Question

A current $i$ flows in a circular coil of radius $r$. If the coil is placed in a uniform magnetic field $B$ with its plane parallel to the field, magnitude of the torque that acts on the coil is
A. Zero
B. $2\pi iB$
C. $\pi r^{2}iB$
D. $​​2\pi r^{2}iB$

Answer 1

Hint:We have been asked to find the torque on a specific coil. The magnetic field of the coil has been given to us. Torque is a vector quantity, as we are aware. As a result, it possesses both direction and magnitude. We will apply the torque on a coil formula since we are just requested to compute the magnitude. in which the magnetic field and magnetic moments are discussed.

Formula used:
Magnetite of torque is the sign product of magnetic moment and magnetic field. Moment of inertia is the depend on current carried by coil (I) and on area of coil (A) such as
\[\tau =M\times B\]
$\tau =IAB\sin \theta $
Where, I is current carried by coil, A is area of coil ($\pi {{r}^{2}}$) B is magnetic field and sin component because coil and magnetic field are perpendicular to each other.

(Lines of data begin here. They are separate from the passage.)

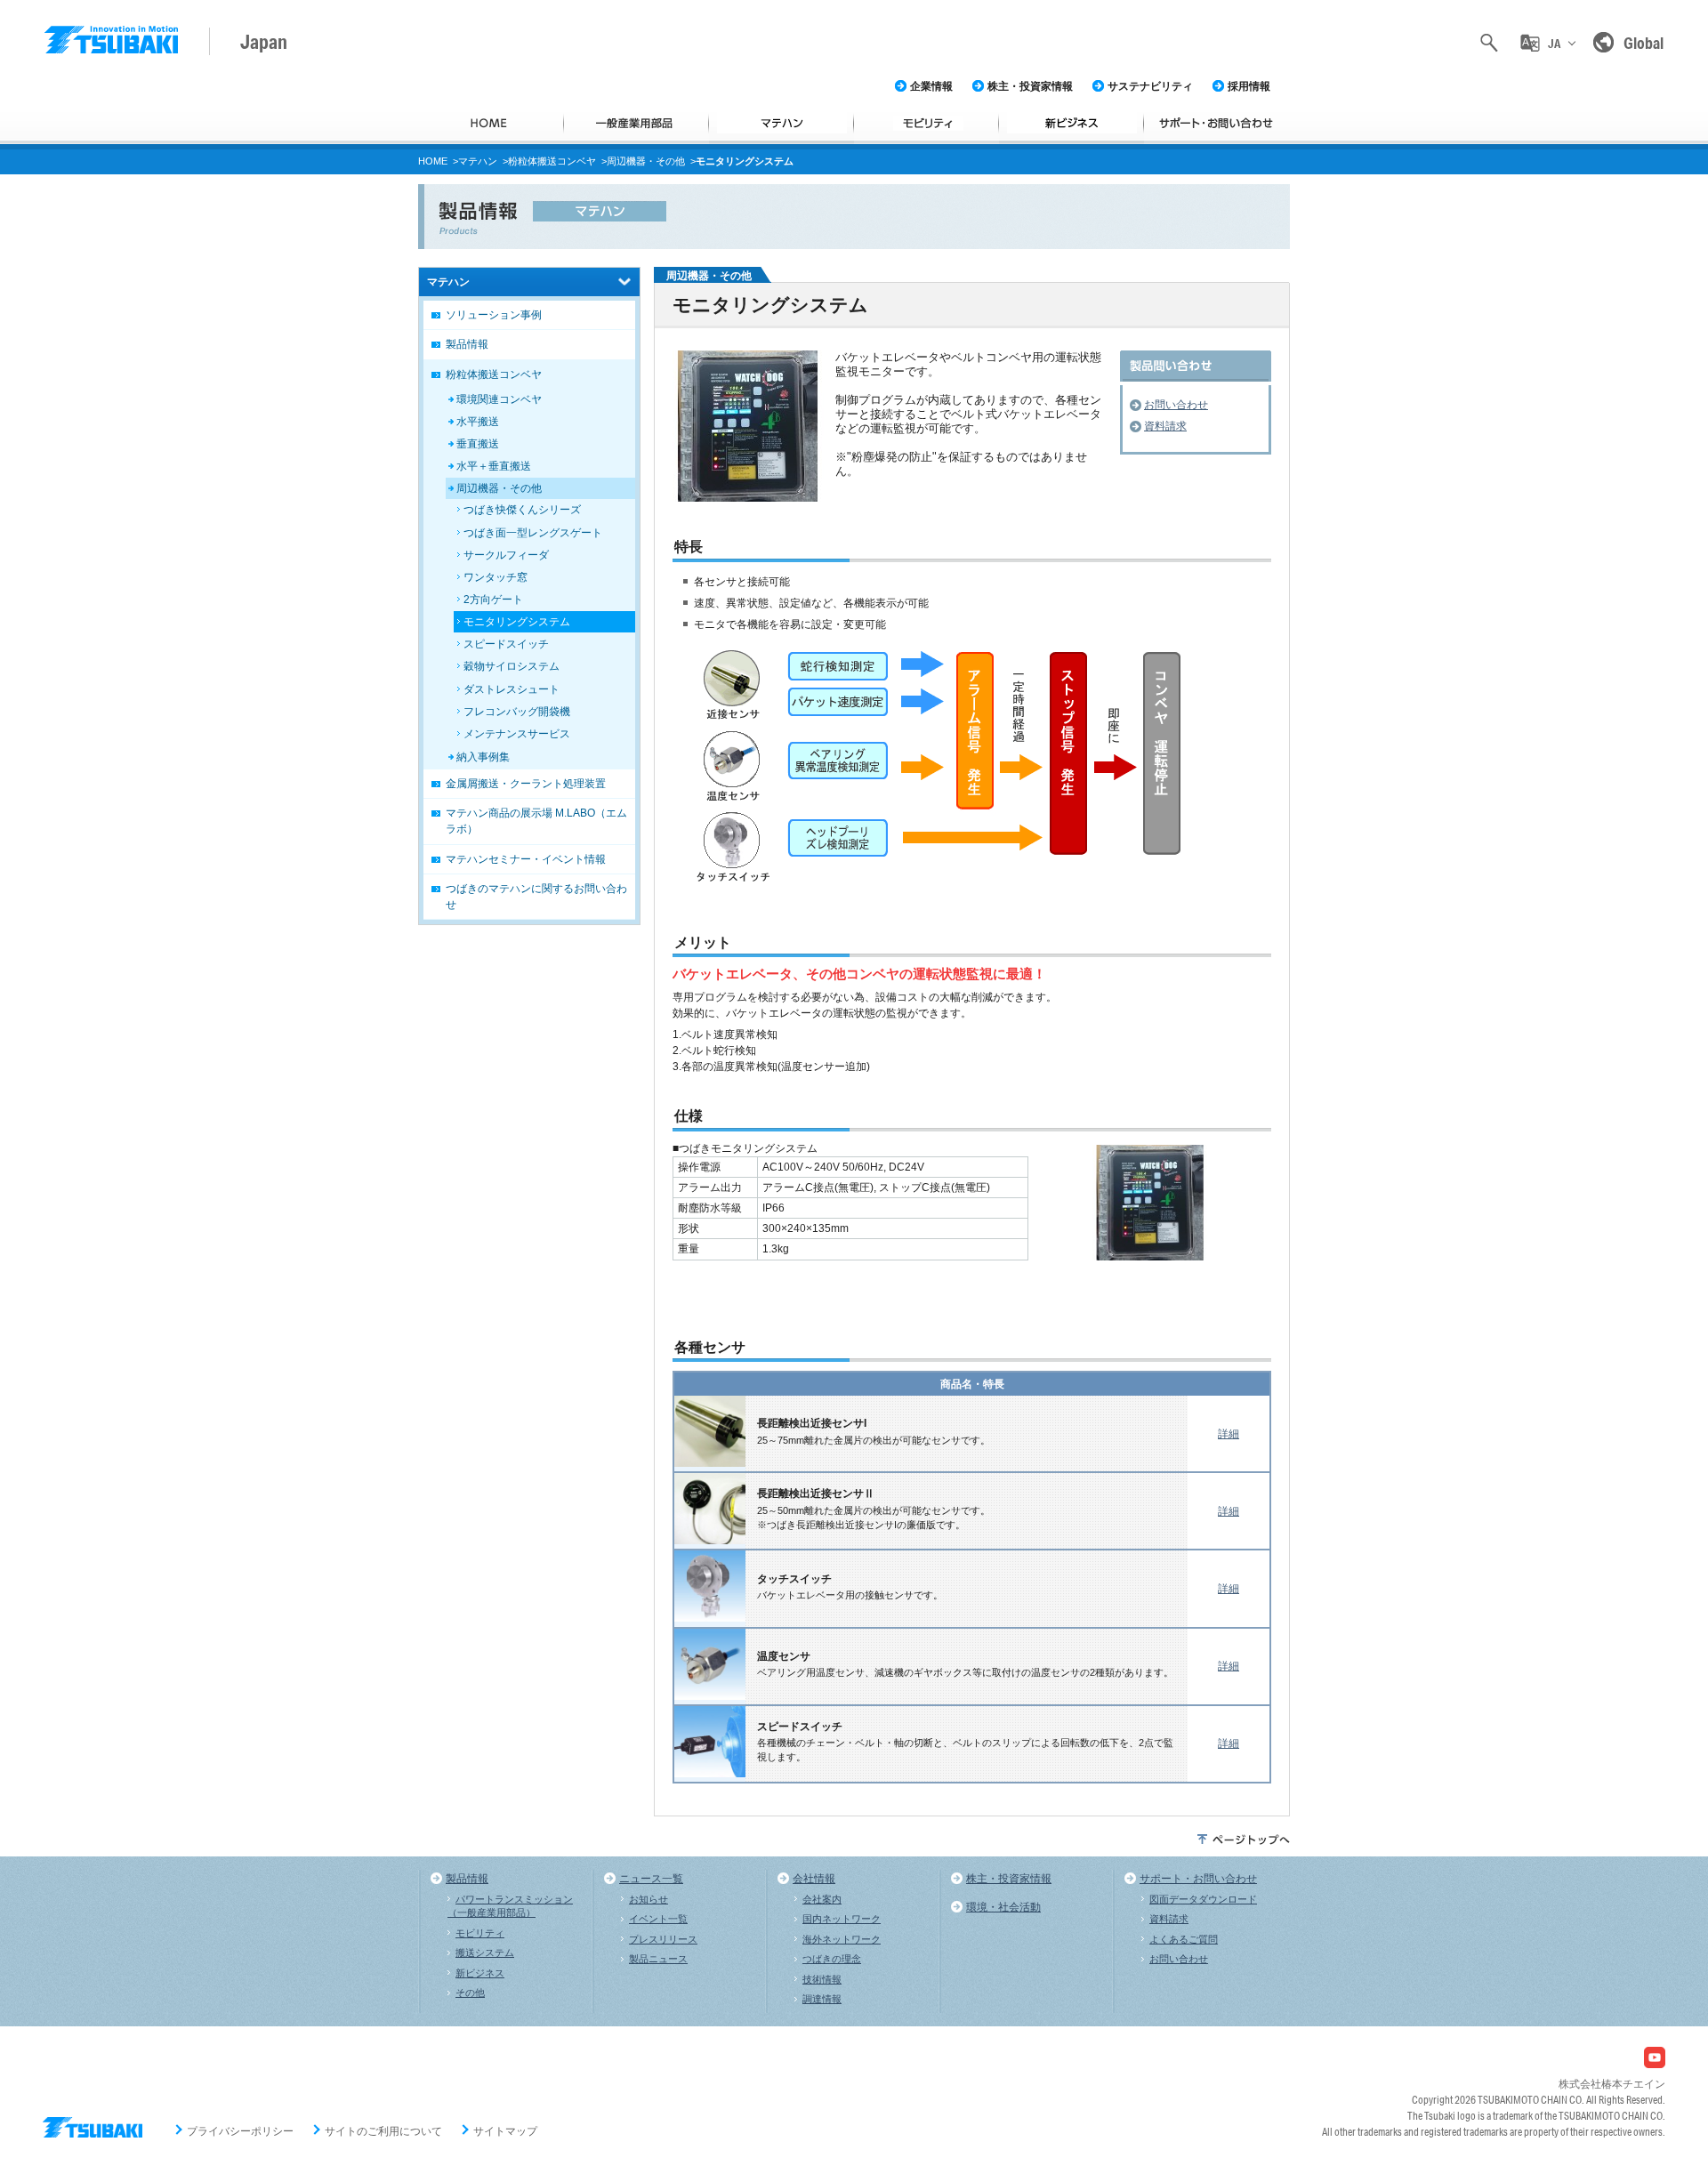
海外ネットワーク (841, 1939)
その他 (470, 1992)
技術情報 (822, 1979)
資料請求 (1165, 426)
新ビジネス (479, 1973)
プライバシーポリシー (240, 2131)
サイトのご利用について (383, 2131)
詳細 (1228, 1434)
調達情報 (822, 1998)
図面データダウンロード (1203, 1899)
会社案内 (822, 1899)
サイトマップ (505, 2131)
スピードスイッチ (799, 1726)
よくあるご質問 (1183, 1939)
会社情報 (814, 1878)
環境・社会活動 (1003, 1907)
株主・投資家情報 (1030, 86)
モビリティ (479, 1933)
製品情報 (467, 344)
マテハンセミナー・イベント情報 (526, 859)
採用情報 (1249, 86)
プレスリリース (663, 1939)
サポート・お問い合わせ (1198, 1878)
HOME (432, 161)
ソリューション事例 (494, 315)
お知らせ (648, 1899)
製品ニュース (658, 1958)
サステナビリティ (1150, 86)
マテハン (477, 161)
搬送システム (484, 1952)
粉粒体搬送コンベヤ (552, 161)
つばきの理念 (831, 1958)
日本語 (1553, 78)
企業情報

Complete step by step solution:
Now let's think about the scenario in which the magnetic field B is located in the same plane as the rectangular loop. The arms of the loop that are parallel to the magnets receive no force from the field, whereas the arms that are perpendicular to the magnets experience a force provided by \[{{F}_{1}}\].
${{F}_{1}}=IbB$
The plane is the target of this force.

The expression for a force \[{{F}_{2}}\]acting on the arm CD can be expressed similarly.
${{F}_{2}}=IbB={{F}_{1}}$
As can be seen, there is no net force acting on the loop, and the torque acting on the loop is given by,
$\tau ={{F}_{1}}\dfrac{a}{2}+{{F}_{2}}\dfrac{a}{2}$
$\Rightarrow \tau =IbB\dfrac{a}{2}+IbB\dfrac{a}{2}=I(ab)B=IAB$
where ab is the rectangle's area. Here, the torque has a tendency to cause the loop to revolve counterclockwise.

Consider the scenario where the loop's plane is not parallel to the magnetic field. Let's represent the angle between the field and the coil's normal. It is clear that the forces acting on the arms BC and DA will always be equal in strength and will act in opposition to one another. These forces cancel out each other's effects to produce zero-force or torque because they are equal opposites and collinear at all places. \[{{F}_{1}}\]and \[{{F}_{2}}\]provide the forces acting on the arms AB and CD. These forces, which can be generated by, are equivalent in strength and move in the opposite direction.
${{F}_{1}}={{F}_{2}}=IbB$

These forces work as a couple since they are not collinear, giving the coil a torque. The magnitude of the torque can be calculated by,
$\tau ={{F}_{1}}\dfrac{a}{2}\sin \theta +{{F}_{2}}\dfrac{a}{2}\sin \theta $
$\Rightarrow \tau =IabB\sin \theta $
$\Rightarrow \tau =IAB\sin \theta $
The presented circumstance is comparable to a bar magnet being positioned perpendicularly in a uniform magnetic field, as depicted in the following image. So torque on it $\tau =MB\sin {{90}^{0}}=(i\pi {{r}^{2}})B$


Note: A magnetic field is produced in a current-carrying coil. This magnetic field causes a torque to be applied to the coil, which is calculated as the product of the coil's number of turns, current through it, area of the loop, and magnetic field. The cross product of the magnetic moment vector and the magnetic field vector can be used to determine the torque's direction.